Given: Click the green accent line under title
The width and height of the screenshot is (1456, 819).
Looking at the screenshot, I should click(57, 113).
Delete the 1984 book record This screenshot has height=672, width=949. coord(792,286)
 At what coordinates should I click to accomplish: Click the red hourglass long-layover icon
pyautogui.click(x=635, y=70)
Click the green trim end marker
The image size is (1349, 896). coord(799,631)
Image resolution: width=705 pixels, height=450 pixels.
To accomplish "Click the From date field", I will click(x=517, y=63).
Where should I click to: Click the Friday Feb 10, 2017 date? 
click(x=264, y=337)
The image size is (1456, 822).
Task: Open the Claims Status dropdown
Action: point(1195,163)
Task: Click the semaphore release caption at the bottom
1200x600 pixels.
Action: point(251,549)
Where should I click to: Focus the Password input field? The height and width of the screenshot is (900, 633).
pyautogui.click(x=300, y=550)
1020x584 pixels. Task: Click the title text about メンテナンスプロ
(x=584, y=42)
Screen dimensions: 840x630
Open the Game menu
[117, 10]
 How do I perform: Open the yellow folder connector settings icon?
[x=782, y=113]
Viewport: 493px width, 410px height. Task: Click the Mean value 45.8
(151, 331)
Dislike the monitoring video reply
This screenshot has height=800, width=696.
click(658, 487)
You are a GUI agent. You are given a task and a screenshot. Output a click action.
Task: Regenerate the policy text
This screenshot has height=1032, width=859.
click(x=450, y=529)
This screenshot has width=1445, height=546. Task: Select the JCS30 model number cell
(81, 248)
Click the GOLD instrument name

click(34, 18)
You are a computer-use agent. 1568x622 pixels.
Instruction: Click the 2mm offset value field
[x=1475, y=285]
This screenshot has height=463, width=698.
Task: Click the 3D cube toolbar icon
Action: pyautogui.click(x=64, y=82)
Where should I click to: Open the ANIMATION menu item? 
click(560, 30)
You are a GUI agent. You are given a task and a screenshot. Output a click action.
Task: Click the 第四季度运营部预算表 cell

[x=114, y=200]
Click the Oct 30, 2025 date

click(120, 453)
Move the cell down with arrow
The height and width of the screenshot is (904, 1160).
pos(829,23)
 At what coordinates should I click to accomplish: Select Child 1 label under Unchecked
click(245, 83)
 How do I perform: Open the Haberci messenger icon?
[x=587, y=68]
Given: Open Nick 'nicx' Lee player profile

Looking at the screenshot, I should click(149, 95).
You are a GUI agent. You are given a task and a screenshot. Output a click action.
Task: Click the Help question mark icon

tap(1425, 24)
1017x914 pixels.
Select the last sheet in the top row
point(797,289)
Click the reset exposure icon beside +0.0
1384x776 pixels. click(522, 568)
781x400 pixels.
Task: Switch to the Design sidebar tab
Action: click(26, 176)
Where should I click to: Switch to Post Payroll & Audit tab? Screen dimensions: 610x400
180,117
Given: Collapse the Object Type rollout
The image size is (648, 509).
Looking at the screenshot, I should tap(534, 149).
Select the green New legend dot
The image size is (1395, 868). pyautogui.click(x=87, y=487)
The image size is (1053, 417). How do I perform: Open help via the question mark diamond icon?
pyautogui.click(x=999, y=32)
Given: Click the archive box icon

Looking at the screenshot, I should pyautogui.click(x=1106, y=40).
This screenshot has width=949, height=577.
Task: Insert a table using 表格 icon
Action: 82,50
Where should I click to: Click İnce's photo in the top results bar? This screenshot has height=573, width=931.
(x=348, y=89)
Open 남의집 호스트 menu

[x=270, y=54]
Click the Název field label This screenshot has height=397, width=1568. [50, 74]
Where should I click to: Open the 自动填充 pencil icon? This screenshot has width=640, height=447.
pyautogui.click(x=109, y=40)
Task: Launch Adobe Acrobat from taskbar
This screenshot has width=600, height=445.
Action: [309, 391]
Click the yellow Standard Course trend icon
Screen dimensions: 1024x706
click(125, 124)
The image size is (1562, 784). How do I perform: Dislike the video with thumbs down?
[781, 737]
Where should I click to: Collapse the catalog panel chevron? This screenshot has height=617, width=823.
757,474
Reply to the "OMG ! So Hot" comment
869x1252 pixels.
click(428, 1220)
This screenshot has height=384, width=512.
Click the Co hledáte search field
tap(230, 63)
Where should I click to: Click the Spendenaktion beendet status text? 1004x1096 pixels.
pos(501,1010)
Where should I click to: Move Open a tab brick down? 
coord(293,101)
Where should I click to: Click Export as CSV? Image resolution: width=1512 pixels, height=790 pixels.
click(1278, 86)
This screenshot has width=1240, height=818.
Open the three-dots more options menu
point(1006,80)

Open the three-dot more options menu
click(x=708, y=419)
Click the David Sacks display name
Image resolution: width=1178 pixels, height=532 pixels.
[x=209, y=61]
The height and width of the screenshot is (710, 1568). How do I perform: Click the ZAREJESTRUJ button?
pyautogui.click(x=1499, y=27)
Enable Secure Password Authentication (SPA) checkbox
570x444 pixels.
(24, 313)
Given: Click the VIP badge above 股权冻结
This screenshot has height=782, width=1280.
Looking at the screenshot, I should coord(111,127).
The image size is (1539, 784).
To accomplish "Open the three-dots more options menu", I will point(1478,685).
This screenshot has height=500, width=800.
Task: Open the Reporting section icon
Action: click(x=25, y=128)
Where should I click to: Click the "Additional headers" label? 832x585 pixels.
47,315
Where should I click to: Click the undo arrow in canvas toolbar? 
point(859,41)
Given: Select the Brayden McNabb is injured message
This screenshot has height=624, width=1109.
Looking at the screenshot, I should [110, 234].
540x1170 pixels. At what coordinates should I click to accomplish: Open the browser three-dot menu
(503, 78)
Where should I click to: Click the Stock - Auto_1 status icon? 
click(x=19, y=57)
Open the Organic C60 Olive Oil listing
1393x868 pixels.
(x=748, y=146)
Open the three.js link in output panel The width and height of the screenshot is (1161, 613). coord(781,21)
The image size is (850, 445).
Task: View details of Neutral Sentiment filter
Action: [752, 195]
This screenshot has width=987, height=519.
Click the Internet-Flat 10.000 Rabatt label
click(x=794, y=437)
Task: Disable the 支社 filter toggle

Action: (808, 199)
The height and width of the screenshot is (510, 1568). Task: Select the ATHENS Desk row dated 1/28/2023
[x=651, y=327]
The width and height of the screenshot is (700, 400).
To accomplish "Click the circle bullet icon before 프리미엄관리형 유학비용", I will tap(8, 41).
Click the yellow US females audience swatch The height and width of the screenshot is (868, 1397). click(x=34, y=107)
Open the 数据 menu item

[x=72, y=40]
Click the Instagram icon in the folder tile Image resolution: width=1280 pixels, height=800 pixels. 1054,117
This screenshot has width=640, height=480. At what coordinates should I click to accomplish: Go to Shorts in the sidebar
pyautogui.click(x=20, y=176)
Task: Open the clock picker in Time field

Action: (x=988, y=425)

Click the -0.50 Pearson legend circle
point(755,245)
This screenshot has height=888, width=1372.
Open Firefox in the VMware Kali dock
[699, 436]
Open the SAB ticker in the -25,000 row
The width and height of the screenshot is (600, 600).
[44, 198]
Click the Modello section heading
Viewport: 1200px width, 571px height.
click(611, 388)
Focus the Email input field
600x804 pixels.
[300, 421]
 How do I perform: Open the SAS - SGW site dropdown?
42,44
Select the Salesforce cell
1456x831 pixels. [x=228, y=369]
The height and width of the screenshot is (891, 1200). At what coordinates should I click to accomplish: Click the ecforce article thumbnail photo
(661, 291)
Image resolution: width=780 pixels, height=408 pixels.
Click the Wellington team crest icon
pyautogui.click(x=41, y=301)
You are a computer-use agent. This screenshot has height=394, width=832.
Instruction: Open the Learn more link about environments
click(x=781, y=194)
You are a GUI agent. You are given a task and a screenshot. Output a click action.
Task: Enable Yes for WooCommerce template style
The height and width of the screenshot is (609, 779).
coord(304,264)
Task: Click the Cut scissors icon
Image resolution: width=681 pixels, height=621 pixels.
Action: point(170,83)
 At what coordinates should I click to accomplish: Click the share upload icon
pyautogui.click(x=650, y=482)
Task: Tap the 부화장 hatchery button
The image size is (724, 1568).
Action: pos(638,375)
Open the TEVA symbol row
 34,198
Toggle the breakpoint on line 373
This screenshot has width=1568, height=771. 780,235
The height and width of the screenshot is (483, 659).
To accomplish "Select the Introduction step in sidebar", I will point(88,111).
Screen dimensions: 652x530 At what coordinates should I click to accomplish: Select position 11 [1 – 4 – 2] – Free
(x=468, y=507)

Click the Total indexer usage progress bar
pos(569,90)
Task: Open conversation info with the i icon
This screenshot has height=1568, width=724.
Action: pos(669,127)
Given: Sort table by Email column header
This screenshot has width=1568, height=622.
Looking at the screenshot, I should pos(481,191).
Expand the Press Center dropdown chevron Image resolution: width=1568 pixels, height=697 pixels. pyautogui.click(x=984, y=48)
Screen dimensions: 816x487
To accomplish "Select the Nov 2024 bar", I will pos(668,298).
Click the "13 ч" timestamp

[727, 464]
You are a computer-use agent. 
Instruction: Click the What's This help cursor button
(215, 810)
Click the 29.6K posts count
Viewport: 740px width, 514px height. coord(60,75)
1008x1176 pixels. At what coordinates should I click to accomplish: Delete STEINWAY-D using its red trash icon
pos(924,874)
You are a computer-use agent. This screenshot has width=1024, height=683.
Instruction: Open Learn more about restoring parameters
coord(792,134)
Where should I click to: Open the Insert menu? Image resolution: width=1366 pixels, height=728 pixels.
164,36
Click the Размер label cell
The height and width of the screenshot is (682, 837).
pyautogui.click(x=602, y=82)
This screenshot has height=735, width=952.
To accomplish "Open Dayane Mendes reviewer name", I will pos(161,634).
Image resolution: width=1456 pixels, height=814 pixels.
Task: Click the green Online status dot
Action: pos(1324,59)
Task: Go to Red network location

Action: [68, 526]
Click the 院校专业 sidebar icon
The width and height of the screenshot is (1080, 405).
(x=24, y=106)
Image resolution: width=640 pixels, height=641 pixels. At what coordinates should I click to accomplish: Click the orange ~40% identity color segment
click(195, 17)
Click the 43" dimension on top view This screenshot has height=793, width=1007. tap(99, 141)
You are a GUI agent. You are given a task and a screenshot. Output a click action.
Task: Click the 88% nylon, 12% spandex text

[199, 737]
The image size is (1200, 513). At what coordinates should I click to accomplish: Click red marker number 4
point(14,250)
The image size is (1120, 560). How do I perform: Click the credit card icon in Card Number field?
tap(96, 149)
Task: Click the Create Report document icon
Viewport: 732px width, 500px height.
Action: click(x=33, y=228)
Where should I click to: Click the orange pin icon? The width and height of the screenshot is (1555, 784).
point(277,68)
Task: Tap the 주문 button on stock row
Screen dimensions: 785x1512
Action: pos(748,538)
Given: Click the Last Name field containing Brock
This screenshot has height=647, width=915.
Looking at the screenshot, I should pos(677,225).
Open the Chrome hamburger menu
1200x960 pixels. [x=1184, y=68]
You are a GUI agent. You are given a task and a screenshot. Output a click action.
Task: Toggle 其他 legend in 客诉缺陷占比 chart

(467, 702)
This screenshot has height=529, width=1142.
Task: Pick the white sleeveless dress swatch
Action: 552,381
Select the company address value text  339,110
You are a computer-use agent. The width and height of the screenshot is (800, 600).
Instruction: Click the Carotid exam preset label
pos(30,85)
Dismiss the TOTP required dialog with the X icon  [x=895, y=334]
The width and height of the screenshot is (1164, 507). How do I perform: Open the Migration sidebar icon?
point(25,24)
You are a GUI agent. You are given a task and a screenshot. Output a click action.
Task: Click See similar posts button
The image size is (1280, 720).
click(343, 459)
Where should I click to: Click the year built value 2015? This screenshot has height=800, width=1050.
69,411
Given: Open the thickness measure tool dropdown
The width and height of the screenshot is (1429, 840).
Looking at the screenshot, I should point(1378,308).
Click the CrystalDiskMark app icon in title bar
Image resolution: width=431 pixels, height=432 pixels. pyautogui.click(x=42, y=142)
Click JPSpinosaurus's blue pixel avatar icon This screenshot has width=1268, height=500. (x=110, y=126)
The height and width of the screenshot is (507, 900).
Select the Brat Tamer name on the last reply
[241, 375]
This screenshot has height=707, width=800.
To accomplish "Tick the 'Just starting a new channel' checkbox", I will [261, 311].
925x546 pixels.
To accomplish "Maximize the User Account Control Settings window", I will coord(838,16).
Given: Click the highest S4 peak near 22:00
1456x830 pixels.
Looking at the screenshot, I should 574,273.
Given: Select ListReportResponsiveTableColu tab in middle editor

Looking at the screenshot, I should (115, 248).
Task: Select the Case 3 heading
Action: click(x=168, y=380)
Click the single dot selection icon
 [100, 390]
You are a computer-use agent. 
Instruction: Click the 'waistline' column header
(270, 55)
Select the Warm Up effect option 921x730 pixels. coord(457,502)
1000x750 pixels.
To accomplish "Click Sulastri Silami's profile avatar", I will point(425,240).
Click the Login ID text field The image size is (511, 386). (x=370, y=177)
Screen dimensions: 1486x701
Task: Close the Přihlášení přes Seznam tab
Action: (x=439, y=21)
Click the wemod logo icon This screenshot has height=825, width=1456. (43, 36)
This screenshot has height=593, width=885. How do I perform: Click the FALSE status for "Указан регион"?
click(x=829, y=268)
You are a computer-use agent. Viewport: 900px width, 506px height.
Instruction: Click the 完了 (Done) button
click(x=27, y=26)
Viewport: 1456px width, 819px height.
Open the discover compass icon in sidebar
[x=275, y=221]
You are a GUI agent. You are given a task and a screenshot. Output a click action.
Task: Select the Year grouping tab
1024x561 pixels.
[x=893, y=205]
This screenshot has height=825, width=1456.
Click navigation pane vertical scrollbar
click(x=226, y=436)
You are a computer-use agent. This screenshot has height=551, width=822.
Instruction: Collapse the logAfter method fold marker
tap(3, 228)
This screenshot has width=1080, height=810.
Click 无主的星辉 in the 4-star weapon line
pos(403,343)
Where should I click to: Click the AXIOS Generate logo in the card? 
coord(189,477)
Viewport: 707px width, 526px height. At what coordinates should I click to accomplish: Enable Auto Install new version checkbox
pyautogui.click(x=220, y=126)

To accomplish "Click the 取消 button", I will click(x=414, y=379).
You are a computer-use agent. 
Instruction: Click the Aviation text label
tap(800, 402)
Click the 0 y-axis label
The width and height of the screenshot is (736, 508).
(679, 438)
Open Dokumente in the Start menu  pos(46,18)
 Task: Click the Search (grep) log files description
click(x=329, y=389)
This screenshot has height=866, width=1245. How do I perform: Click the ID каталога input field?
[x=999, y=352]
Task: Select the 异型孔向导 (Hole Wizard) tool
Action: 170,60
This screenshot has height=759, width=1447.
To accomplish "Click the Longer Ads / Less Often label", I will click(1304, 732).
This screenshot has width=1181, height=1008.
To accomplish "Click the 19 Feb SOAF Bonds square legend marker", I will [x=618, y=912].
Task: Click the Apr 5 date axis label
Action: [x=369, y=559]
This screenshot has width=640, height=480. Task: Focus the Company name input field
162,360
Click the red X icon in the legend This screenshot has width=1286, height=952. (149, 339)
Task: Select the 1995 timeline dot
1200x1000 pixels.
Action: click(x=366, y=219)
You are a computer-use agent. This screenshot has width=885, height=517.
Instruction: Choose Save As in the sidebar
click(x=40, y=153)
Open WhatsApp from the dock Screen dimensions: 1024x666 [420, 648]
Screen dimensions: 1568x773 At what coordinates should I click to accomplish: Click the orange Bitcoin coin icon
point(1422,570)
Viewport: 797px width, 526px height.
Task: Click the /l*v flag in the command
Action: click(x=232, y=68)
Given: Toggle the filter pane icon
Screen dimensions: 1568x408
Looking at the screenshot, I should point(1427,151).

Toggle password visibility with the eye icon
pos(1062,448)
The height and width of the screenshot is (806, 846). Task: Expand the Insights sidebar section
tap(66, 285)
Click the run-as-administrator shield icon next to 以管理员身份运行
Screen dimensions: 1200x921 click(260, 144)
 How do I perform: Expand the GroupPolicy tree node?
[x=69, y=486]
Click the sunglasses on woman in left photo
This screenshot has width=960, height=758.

━━━━━━━━━━━━━━━━━━━━━━━━━━━━━━

WHAT YOU HAVE TO DO ::
Could you write out exactly the lines above, starting at the first one and ending with the line that has "Delete the 1984"?

EXPECTED OUTPUT ::
Given: Click the green accent line under title
The width and height of the screenshot is (1456, 819).
Looking at the screenshot, I should click(57, 113).
Delete the 1984 book record This screenshot has height=672, width=949. coord(792,286)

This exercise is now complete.